From 5db333dfa8da64363677c514d520a667d52e285d Mon Sep 17 00:00:00 2001
From: Jackson Owens <jackson@cockroachlabs.com>
Date: Thu, 20 Jul 2023 17:24:29 -0400
Subject: [PATCH] record: allow unbounded queued blocks in LogWriter

Previously, a LogWriter would allocate up to 16 blocks of 32 KiB for buffering
WAL writes. If all 16 blocks had been allocated and no free blocks were
available, a batch writing to the WAL would queue until the flushing goroutine
freed blocks. In testing of write-heavy workloads, especially with larger value
sizes, we've seen queueing at the LogWriter. This queueing blocks the commit
pipeline, preventing any batches from committing regardless of priority and
whether they require waiting for fsync.

This commit modifies LogWriter to allow the queueing of an unbounded number of
blocks. In practice, for the current WAL, the memtable size serves as an upper
bound. With a 64 MiB memtable, at most 64 MiB / 32 KiB = 2,048 blocks may
queue.
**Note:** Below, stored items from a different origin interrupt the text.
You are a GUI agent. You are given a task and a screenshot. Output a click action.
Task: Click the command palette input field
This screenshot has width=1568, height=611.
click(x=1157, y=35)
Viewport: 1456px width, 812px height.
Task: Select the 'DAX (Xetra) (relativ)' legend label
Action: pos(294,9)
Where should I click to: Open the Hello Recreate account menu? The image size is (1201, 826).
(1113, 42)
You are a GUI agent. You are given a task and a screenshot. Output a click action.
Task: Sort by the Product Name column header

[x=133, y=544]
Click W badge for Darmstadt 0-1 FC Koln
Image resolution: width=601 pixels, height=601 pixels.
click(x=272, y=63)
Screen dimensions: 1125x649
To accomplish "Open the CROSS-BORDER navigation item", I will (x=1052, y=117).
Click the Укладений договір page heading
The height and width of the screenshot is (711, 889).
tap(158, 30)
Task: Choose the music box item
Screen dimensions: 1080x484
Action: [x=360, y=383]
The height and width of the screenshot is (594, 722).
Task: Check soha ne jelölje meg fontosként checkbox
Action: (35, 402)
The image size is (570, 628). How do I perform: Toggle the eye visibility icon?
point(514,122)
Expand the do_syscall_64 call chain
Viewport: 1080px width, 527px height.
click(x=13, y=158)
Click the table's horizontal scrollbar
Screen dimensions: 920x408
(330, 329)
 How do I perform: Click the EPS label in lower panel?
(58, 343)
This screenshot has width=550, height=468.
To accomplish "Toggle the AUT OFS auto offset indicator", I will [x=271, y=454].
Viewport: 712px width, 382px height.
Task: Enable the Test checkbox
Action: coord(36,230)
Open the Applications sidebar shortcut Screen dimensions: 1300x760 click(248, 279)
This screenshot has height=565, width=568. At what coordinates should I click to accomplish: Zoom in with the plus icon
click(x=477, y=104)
This is not an unreasonable of additional memory overhead for a
write-heavy workload.

Beyond improving throughput for write-heavy workloads, removing this hard bound
improves tolerance of momentary fsync stalls.

Informs cockroachdb/cockroach#88699.
---
 batch.go                  |  3 --
 batch_test.go             | 32 ----------------
 commit_test.go            |  4 +-
 db.go                     |  4 +-
 record/log_writer.go      | 81 +++++++++++----------------------------
 record/log_writer_test.go | 16 ++++----
 6 files changed, 35 insertions(+), 105 deletions(-)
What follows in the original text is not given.